(Document excerpt)
Dr. Andreas Laupacis, who will take over as editor in chief of the CMAJ Group of publications on Oct. 7, intends to continue his longstanding push to increase the involvement of patients in health care when he takes up his new post.
“I think it is important that the journal also involves patients in helping us think through the kind of material that we publish,” he says.
Laupacis says his goal for CMAJ and the other journals is to ensure they are a place where health service researchers and scientists in Canada feel their best work can be published, while also publishing things that are of interest to doctors not involved in research. “The journal has a very important history and reputation in Canada,” he says. “It’s an honour to be part of the people who are trying to continue that history.”
Laupacis is a general internist who specializes in palliative care at St. Michael’s Hospital, a scientist in the Li Ka Shing Knowledge Institute, and a professor in the Department of Medicine and the Dalla Lana School of Public Health at the University of Toronto. He has published hundreds of scientific articles and founded two health news websites, Healthy Debate and Faces of Health Care. Doctors, researchers and writers who know Laupacis have welcomed the news of his new role.
“It’s hard to imagine a more suited person,” says Dr. Joshua Tepper, CEO of North York General Hospital in Toronto. “He’s one of the tiny number of people that immediately pops to mind.”
Tepper has worked with Laupacis in several capacities, including as a researcher and as head of Health Quality Ontario, where Laupacis is the board chair. He says Laupacis has always worked hard to involve patients in health care decisions. “He’s been a leader in patient engagement, first in research and then in the quality improvement industry, and in journalism at Healthy Debate, where he brought patients on to the editorial board.”
Wendy Glauser, a Toronto-based health writer, worked with Laupacis at Healthy Debate for two years. She says he is a strong editor who thinks closely about everything he reads. “I think Andreas approaches any article he’s editing with a great deal of curiosity and interest,” he says. “His interjections are few but they are ones any writer is grateful for.”
Laupacis is well-known as a mentor in medicine and science. Dr. Michelle Sholzberg, a clinical haematologist at St. Michael’s Hospital whose thesis was supervised by Laupacis, says he was an inspiring mentor. “He provides tremendously thoughtful constructive feedback, while at the same time allowing you to make safe mistakes and learn things on your own,” she says.
Laupacis is replacing Dr. Diane Kelsall, who has been interim editor in chief of CMAJ for three and a half years. Dr. Kelsall spent the first several months of her tenure contributing to a task force that set up a new governance structure to protect CMAJ’s editorial independence and ensure the publication’s well-being. Kelsall says she is proud of the way the staff pulled together to keep the journal going in the early period of the transition so that it didn’t miss a single issue.
Kelsall developed a more modern publication format for CMAJ, with weekly online issues and twelve magazine-style print issues per year. The journal was able to respond quickly to changing policy issues such as pharmacare and cannabis. “We can now do things quickly that would have been difficult to do three and a half years ago,” she says. During the interim period the journal’s multimedia, podcasts and social media offerings were also expanded.
Laupacis thanked Kelsall for her work as interim editor. “She’s left the journal in a really good position for me to take over,” he says.
Kelsall says she was “totally thrilled” when Laupacis’ name came forward for the job. “He has a great track record of building forward-thinking organizations, and the ability to bring forward new and innovative ideas,” she says. “The journal has changed so much to get ready for an editor like this.”
(End Document excerpt)
(Data section)
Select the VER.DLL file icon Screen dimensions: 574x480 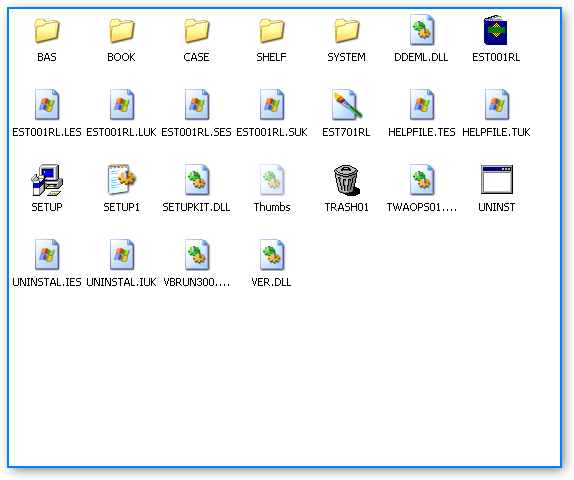point(272,254)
(End Data section)
### Required work
1/ Translate this sentence from the article about the new CMAJ editor in chief into Spanish: "Laupacis thanked Kelsall for her work as interim editor."
2/ From the article about the new CMAJ editor in chief, quote the passage starting with "Dr. Andreas Laupacis, who" and going on through "his new post.".

### Replies
1/ Laupacis agradeció a Kelsall su trabajo como editora interina.

2/
Dr. Andreas Laupacis, who will take over as editor in chief of the CMAJ Group of publications on Oct. 7, intends to continue his longstanding push to increase the involvement of patients in health care when he takes up his new post.